Nuove strade per un mondo più verde

L'osmosi inversa, che permette di ottenere acqua dolce da quella salata, sta iniziando a causare problemi nel Golfo Persico, dove da anni si riversano gli scarti del processo, generando un'acqua sempre più salina. Appare sempre più necessario tassare l'impatto delle attività umane sull'ambiente
Golfo Persico

Se oggi in Arabia Saudita e negli Emirati gli sceicchi possono godersi giardini ricchi di piante tropicali e prati verdi, lo devono alla “osmosi inversa”, tecnologia che permette di ottenere acqua dolce dall’acqua di mare senza grandi e costosi evaporatori: essa si basa sul fatto che le soluzioni diverse di sali tendono ad equilibrare le loro concentrazioni: se sono separate da una membrana permeabile solo all’acqua, questa vince la gravità e si sposta verso la soluzione più salina finché la pressione dovuta al dislivello idrostatico diventa uguale alla cosiddetta pressione osmotica.

 

Una proprietà fisica utilizzata da molti meccanismi della vita: se le sequoie riescono a far salire la linfa dalle radici fino a cento metri d’altezza è grazie alla pressione osmotica: ad essa è collegato il funzionamento delle membrane dei nostri reni e l’aumento della pressione sanguigna se si mangia salato.

 

Se ci si oppone alla pressione osmotica con una pressione più alta, si induce l’acqua della soluzione salina a migrare verso l’acqua dolce: pompando ad alta pressione acqua marina in tubi porosi, l’acqua passa attraverso i pori e diventa acqua dolce, lasciando nel tubo una miscela concentrata di acqua e sali che poi si scarica in mare: di impianti simili se ne costruiscono di sempre più imponenti nelle zone marine aride, in particolare in California le cui bellissime valli si stanno inaridendo con i cambiamenti climatici.

 

Il versamento di residui concentrati di sali nell’Oceano pacifico al momento non è un problema, invece lo è diventato nel Golfo Persico dopo decenni di versamenti da tutti i Paesi che si affacciano su di esso: la sua acqua diventa sempre più salina e per estrarre da essa acqua dolce occorre aumentare sempre più la pressione delle pompe e il consumo di energia degli impianti.

 

Questa nuova emergenza fa riesumare un vecchio processo chimico della Solvay: calcinando carbonato di calcio (roccia calcarea, marmo e travertino), si ottiene calce viva e si sviluppa anidride carbonica, che se fatta gorgogliare con ammoniaca in acqua di mare, trasforma il sale marino in bicarbonato sodico e cloruro di ammonio in soluzione.

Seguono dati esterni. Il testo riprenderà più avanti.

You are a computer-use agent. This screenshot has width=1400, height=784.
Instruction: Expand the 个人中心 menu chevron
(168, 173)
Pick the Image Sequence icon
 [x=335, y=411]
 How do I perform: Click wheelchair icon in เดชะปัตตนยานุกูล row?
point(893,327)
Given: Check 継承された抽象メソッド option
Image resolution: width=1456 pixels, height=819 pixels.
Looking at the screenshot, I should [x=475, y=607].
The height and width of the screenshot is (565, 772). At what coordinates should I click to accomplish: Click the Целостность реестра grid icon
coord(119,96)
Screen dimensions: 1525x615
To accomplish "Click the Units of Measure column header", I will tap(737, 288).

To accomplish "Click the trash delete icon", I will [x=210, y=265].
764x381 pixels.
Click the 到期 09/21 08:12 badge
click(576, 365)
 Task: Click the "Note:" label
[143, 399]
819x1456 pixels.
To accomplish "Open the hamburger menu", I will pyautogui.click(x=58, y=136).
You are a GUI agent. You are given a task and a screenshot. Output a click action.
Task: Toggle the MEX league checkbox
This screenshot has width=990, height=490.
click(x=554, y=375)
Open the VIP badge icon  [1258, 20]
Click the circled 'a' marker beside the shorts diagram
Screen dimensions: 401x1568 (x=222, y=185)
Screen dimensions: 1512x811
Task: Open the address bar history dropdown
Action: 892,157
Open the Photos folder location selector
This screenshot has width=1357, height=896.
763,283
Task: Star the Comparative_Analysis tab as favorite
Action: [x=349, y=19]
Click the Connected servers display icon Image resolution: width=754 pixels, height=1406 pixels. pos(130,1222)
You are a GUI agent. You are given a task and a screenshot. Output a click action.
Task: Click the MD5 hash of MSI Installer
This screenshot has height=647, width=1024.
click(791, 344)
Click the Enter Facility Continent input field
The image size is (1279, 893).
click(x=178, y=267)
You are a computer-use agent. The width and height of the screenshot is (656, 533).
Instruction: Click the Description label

Trattando la soluzione con la calce viva, si ricupera l’ammoniaca e si produce cloruro di calcio, utilissimo quale anticongelante, anche stradale.

 

Si producono quindi due prodotti chimici, bicarbonato sodico e cloruro di calcio, entrambi in forma solida, perché la soluzione di cloruro di calcio si può far evaporare in saline fissando al suolo l’anidride carbonica emessa dalla produzione della calce viva necessaria al processo.

 

Un simile processo, certamente necessario per risolvere i problemi del Golfo Persico, potrebbe essere adottato anche altrove, ma forse non risulterebbe conveniente, almeno fino a quando non si troverà il modo di valorizzare il costo dell’impatto ambientale delle attività umane, tra cui lo scarico di sali in mare.

 

Che questo costo esista e sia salato ormai lo sanno tutti, ma per renderlo un fattore che conti in economia occorre valorizzarlo, ad esempio imponendo una “carbon tax”, che faccia pagare a ciascuno il costo delle emissioni che provoca bruciando carbone, petrolio, gasolio, benzina e gas.

 

Negli Stati Uniti il presidente Obama ci ha ultimamente provato, ma il suo Parlamento ha votato contro la legge che avrebbe deciso un'imposta di dieci dollari per barile, sei centesimi per litro, sul prezzo della benzina: evidentemente la consapevolezza dell’urgenza ambientale non è ancora abbastanza diffusa.